Heat treatment and additive manufacturing techniques to improve sheet metal formability

Advanced high strength steel sheets (AHSS) are increasingly used in the automobile industry to increase crash safety and fuel efficiency. However, AHSS typically exhibit lower global and local formability. Global formability is usually represented by forming limit diagrams (FLD). The local formability or stretch flangeability (which represents the resistance to edge cracking under edge stretching conditions in stampings) is determined by hole expansion testing with the results indicated as hole expansion ratios (HER). Some categories of AHSS exhibit good global formability but poor local or stretch formability (poor stretch flangeability leading to edge cracking). In hole expansion testing, a standard specimen with a 10 mm diameter hole is expanded using a conical punch till the onset of cracking and the percentage increase in hole diameter is referred to as the hole expansion ratio. One potential solution is to locally modify the microstructure using localized application of heat sources or by local thickening of the vulnerable areas of the sheet by the deposition of metal powders using additive manufacturing techniques.

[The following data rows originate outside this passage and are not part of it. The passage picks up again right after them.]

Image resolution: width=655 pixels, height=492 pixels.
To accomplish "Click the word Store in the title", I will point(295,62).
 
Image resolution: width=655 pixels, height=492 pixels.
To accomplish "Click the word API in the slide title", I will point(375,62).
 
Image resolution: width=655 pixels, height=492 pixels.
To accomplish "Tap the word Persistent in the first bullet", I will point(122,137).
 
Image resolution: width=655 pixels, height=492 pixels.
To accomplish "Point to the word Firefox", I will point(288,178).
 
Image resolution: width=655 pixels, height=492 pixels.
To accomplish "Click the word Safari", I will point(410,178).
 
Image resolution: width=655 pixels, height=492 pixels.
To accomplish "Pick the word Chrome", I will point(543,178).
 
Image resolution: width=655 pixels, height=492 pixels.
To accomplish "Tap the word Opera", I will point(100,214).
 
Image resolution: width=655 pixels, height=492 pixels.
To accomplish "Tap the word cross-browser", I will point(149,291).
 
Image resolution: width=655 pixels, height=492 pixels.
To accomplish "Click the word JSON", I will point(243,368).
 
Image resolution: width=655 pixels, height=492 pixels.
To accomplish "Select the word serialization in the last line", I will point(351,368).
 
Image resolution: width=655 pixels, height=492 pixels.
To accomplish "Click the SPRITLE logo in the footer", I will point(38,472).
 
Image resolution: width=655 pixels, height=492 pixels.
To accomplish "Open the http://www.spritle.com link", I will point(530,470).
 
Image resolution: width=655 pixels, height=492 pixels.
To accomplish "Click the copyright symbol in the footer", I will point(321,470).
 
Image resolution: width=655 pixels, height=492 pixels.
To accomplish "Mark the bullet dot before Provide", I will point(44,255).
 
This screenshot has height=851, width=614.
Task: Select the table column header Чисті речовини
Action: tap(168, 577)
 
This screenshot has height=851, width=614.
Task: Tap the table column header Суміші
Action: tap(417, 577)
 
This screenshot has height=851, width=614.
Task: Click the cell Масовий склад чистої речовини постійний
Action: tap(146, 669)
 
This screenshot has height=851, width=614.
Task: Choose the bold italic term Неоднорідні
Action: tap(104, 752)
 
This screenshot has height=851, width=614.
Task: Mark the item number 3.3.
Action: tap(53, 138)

Previous research at IIT Madras has shown that local heat treatment of hole edges using a micro plasma torch can improve hole expansion ratios in a dual phase (DP 980) steel. The HER can also be improved by local reinforcement of the hole edges by local deposition of reinforcement layers using additive manufacturing (AM) techniques.

In this project, the main objective is to investigate potential improvements in formability of sheet steel using experimental and finite element analysis (FEA). The methodology will involve identification of local heat treatment or AM techniques (AM processes as well as processing parameters) for specific low ductility AHSS steel grades combined with local microstructure analysis to link microstructure modification and/or local strengthening to material forming limits and failure modes in both hole expansion and global formability testing. The FEA will involve development of finite element models that incorporate the influence of microstructure modification/ local strengthening on the prediction of forming and fracture behavior.